TASK REQUIREMENTS:
Reproduce the items from their first line through the line containing "This screenshot has", replacing "annotations" with "labels" and leaving everything else unchanged.
INPUT RECORDS Block Start
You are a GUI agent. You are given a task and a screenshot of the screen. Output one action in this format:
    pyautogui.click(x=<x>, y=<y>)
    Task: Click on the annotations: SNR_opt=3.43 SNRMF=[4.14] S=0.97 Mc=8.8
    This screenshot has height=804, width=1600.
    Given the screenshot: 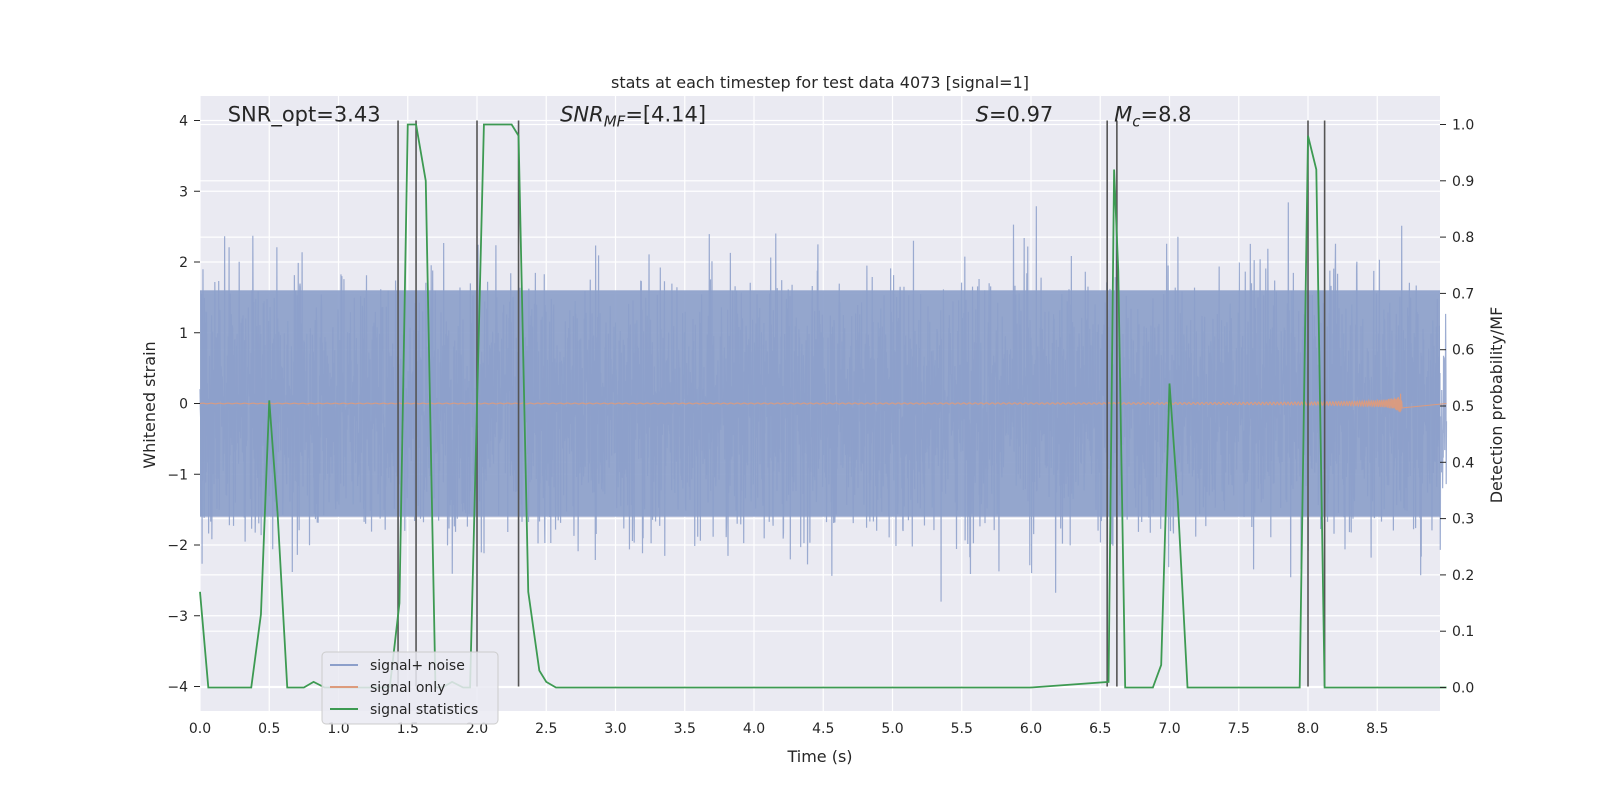 What is the action you would take?
    pyautogui.click(x=710, y=117)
INPUT RECORDS Block End
SOLUTION BELOW:
You are a GUI agent. You are given a task and a screenshot of the screen. Output one action in this format:
    pyautogui.click(x=<x>, y=<y>)
    Task: Click on the labels: SNR_opt=3.43 SNRMF=[4.14] S=0.97 Mc=8.8
    This screenshot has height=804, width=1600.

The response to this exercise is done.